Kate hastily rose; but as she rose. Sir Mulberry caught her dress, and forcibly detained her.

"Let me go, Sir," she cried, her heart swelling with anger. "Do you hear? Instantly—this moment."

"Sit down, sit down," said Sir Mulberry; "I want to talk to you."

"Unhand me, Sir, this instant," cried Kate.

"Not for the world," rejoined Sir Mulberry. Thus speaking, he leant over, as if to replace her in her chair; but the young lady making a violent effort to disengage herself, he lost his balance, and measured his length upon the ground. As Kate sprung forward to leave the room, Mr. Ralph Nickleby appeared in the door-way, and confronted her.

"What is this?" said Ralph.

"It is this, Sir," replied Kate, violently agitated: "that beneath the roof where I, a helpless girl, your dead brother's child, should most have found protection, I have been exposed to insult which should make you shrink to look upon me.
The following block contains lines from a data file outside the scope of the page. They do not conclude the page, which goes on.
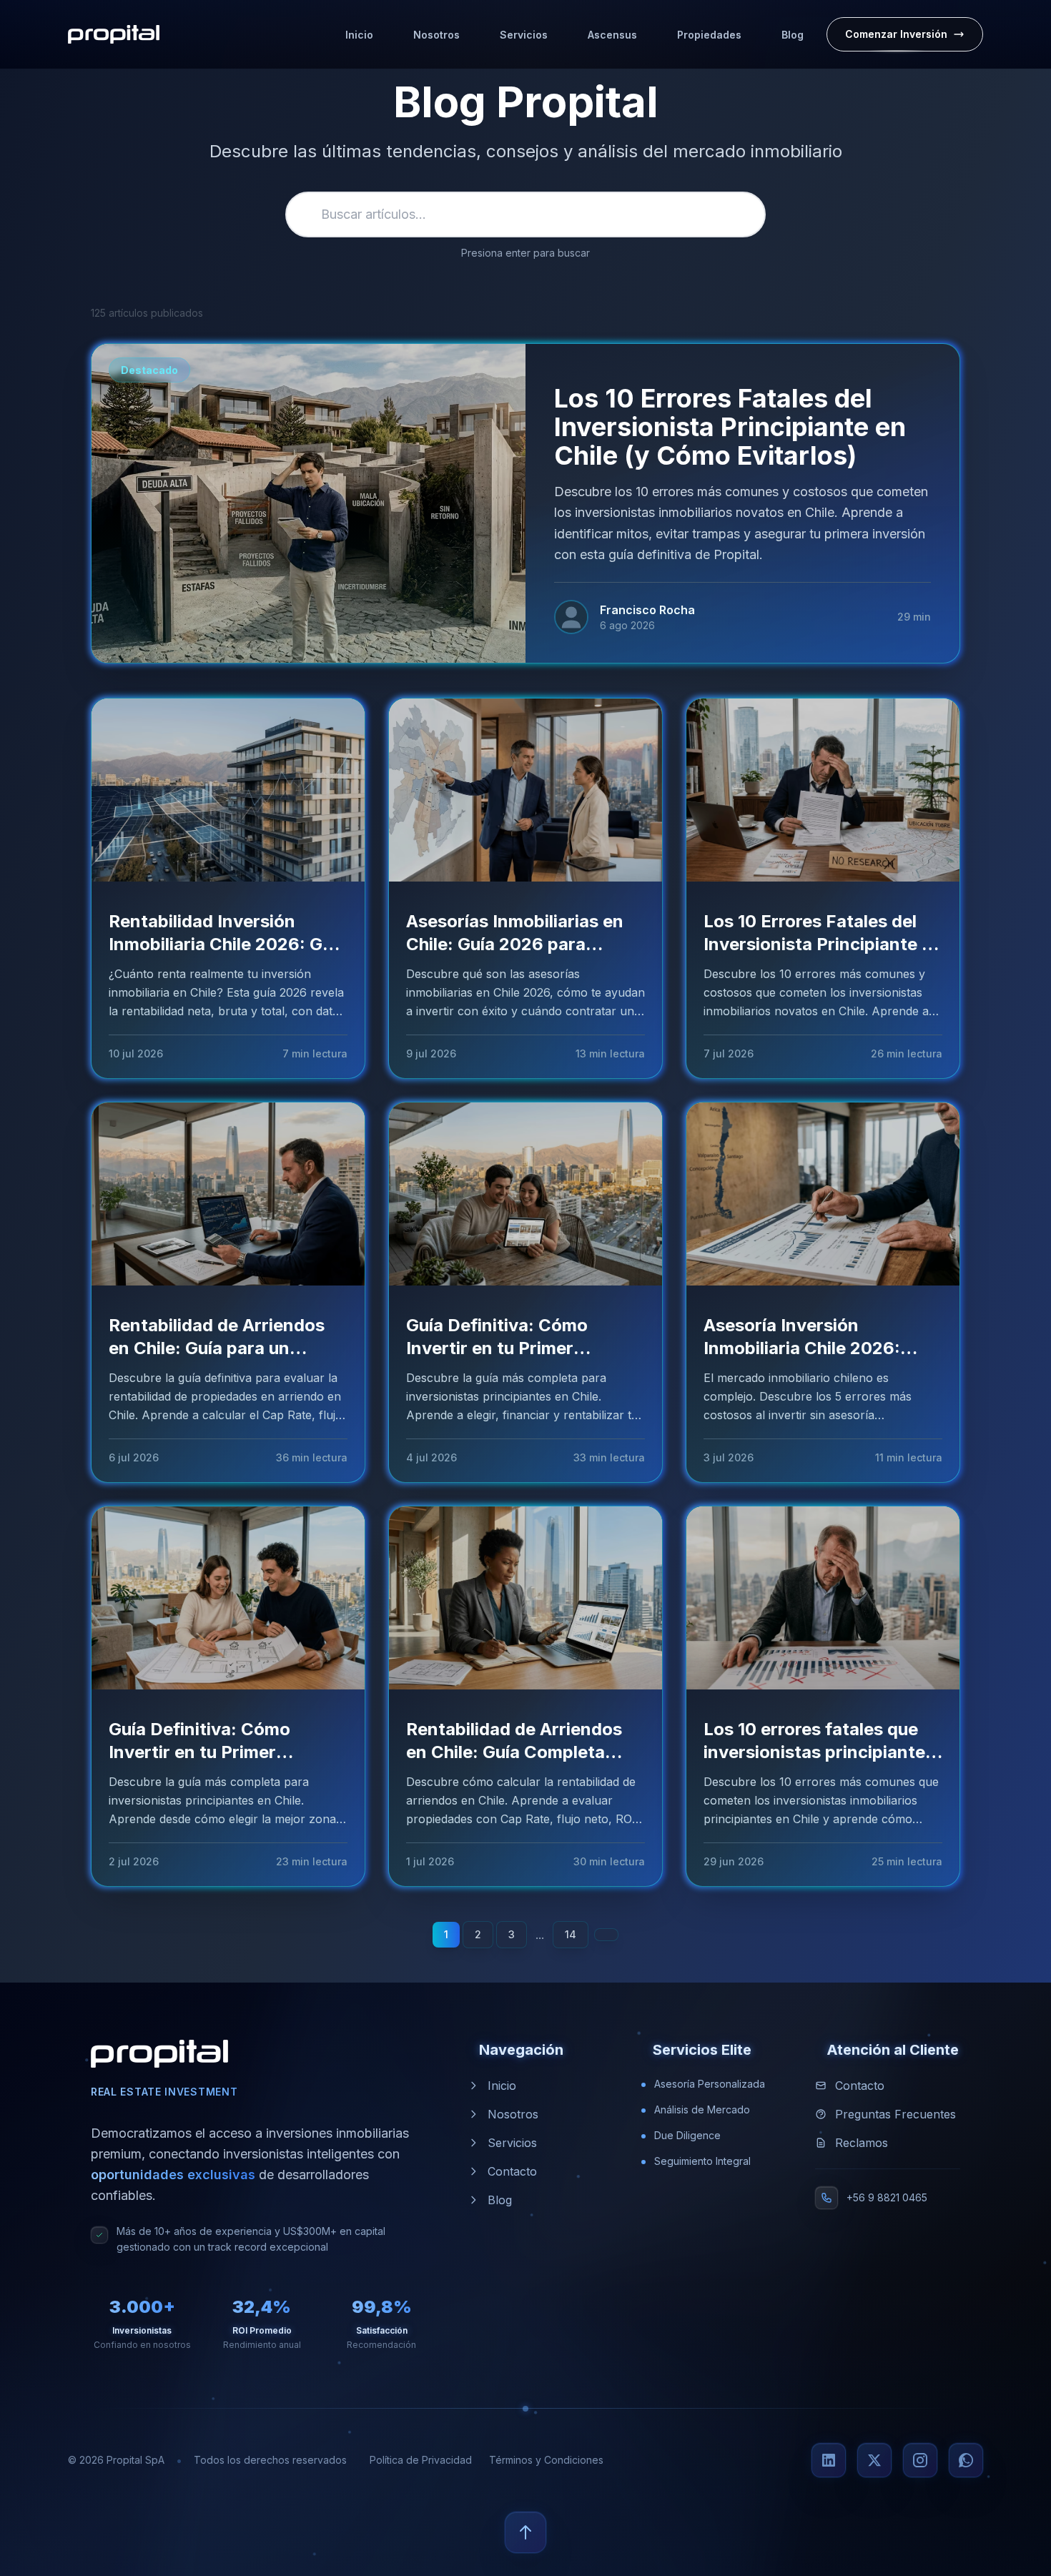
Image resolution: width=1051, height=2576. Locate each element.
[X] (874, 2460)
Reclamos (861, 2143)
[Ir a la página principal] (113, 34)
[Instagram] (920, 2460)
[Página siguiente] (606, 1934)
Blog (500, 2200)
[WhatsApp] (966, 2460)
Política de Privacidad (421, 2460)
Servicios (512, 2143)
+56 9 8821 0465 (887, 2197)
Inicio (502, 2085)
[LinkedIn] (828, 2460)
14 (570, 1934)
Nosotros (513, 2114)
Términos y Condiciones (546, 2460)
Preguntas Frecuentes (895, 2114)
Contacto (512, 2171)
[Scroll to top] (525, 2532)
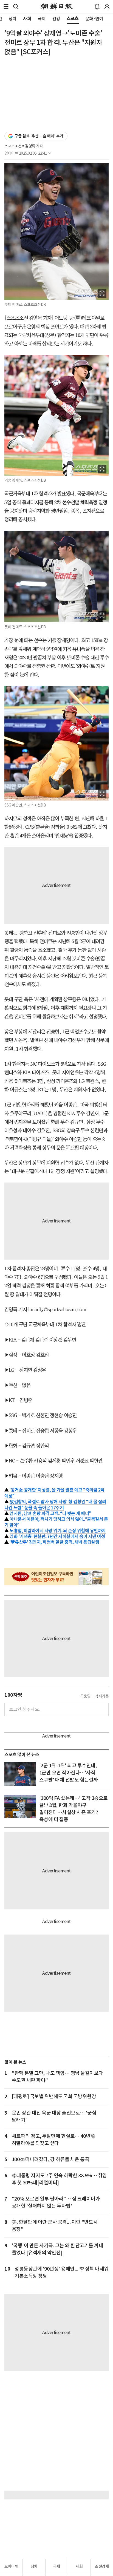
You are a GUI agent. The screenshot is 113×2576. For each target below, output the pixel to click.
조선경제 (102, 2566)
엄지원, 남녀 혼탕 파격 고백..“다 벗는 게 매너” (50, 1513)
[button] (6, 6)
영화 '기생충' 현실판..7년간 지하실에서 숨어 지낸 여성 (57, 1536)
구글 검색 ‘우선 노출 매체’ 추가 (39, 136)
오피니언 (11, 2566)
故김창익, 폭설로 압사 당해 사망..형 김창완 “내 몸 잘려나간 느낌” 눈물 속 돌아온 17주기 (55, 1504)
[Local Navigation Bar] (6, 6)
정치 (34, 2566)
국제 (56, 2566)
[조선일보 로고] (57, 6)
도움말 (85, 1696)
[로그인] (107, 6)
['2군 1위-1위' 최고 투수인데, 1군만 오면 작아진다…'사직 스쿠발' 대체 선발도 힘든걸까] (20, 1774)
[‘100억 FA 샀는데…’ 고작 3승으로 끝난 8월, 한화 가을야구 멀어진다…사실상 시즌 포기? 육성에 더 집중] (20, 1806)
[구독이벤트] (56, 1576)
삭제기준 (102, 1696)
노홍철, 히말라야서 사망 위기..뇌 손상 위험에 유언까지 (58, 1530)
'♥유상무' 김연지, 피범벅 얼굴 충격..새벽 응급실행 (54, 1542)
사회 (79, 2566)
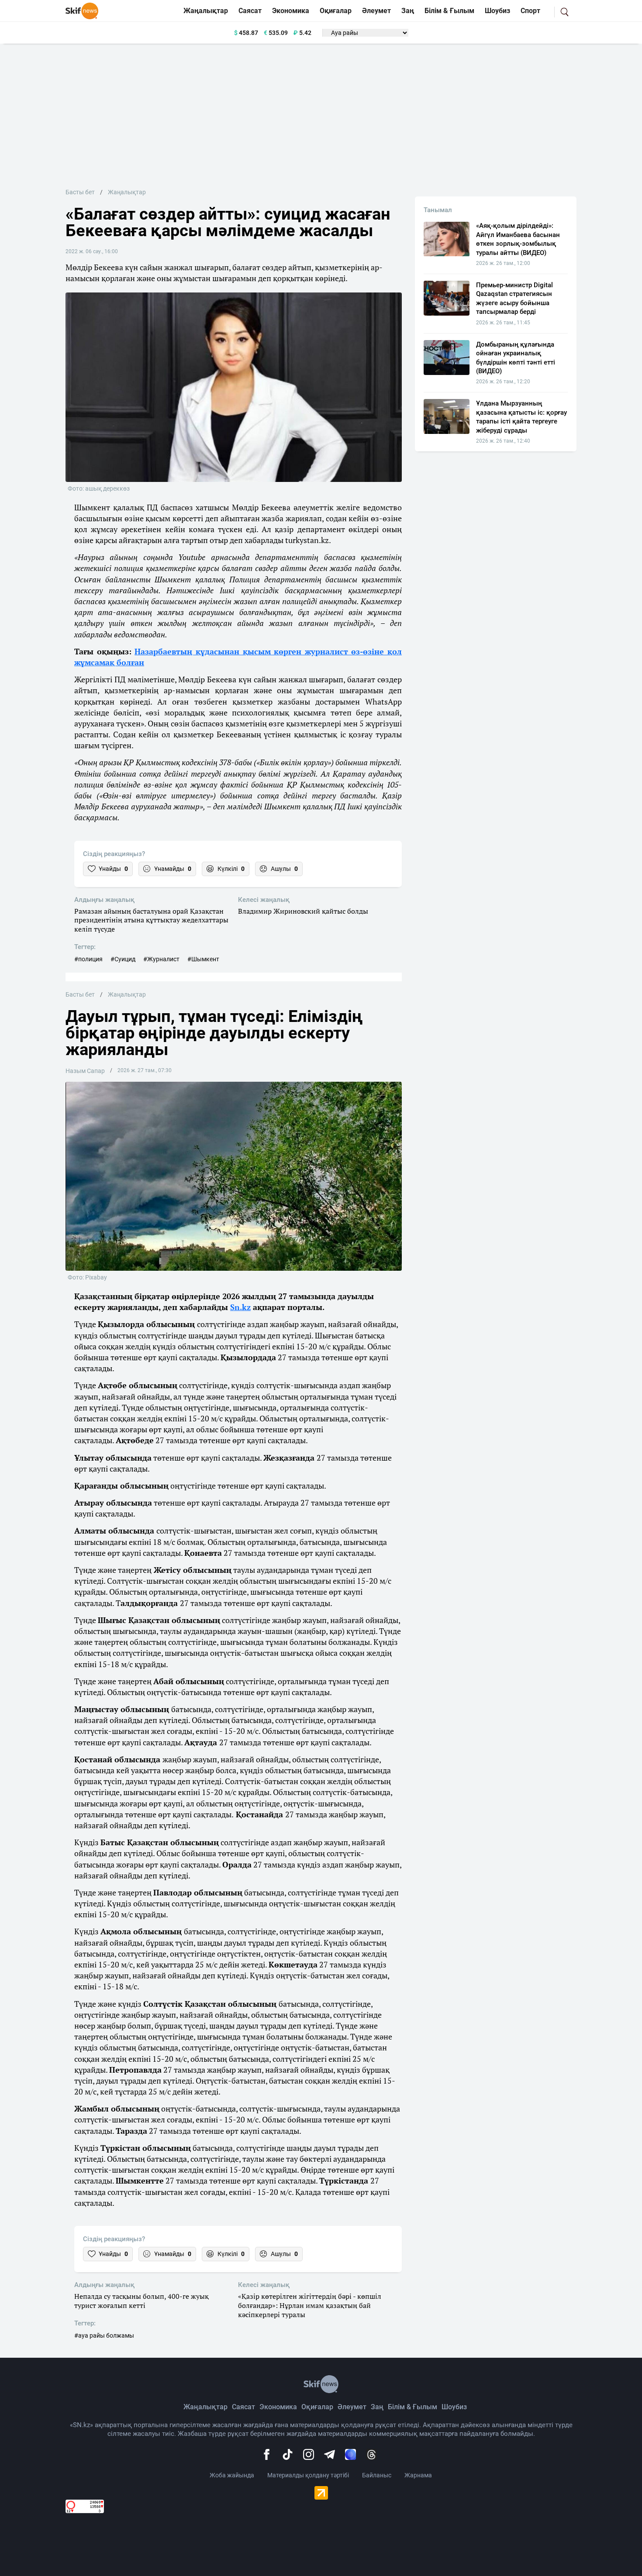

Let me pass you."

Ralph did shrink, as the indignant girl fixed her kindling eye upon him; but he did not comply with her injunction, nevertheless; for he led her to a distant seat, and returning and approaching Sir Mulberry Hawk, who had by this time risen, motioned towards the door.

"Your way lies there, Sir," said Ralph, in a suppressed voice, that some devil might have owned with pride.

"What do you mean by that?" demanded his friend, fiercely.

The swoln veins stood out like sinews on Ralph's Wrinkled forehead, and the nerves about his mouth worked as though some unendurable torture wrung them; but he smiled disdainfully, and again pointed to the door.

"Do you know me, you madman?" asked Sir Mulberry.

"Well," said Ralph. The fashionable vagabond for the moment quite quailed under the steady look of the older sinner, and walked towards the door, muttering as he went.

"You wanted the lord, did you?" he said, stopping short when he reached the door, as if a new light had broken in upon him, and confronting Ralph again. "Damme, I was in the way, was I?"

Ralph smiled again, but made no answer.

"Who brought him to you first?" pursued Sir Mulberry; "and how without me could you ever have wound him in your net as you have?"

"The net is a large one, and rather full," said Ralph. "Take care that it chokes nobody in the meshes."

"You would sell your flesh and blood for money; yourself, if you have not already made a bargain with the devil," retorted the other. "Do you mean to tell me that your pretty niece was not brought here as a decoy for the drunken boy down stairs?"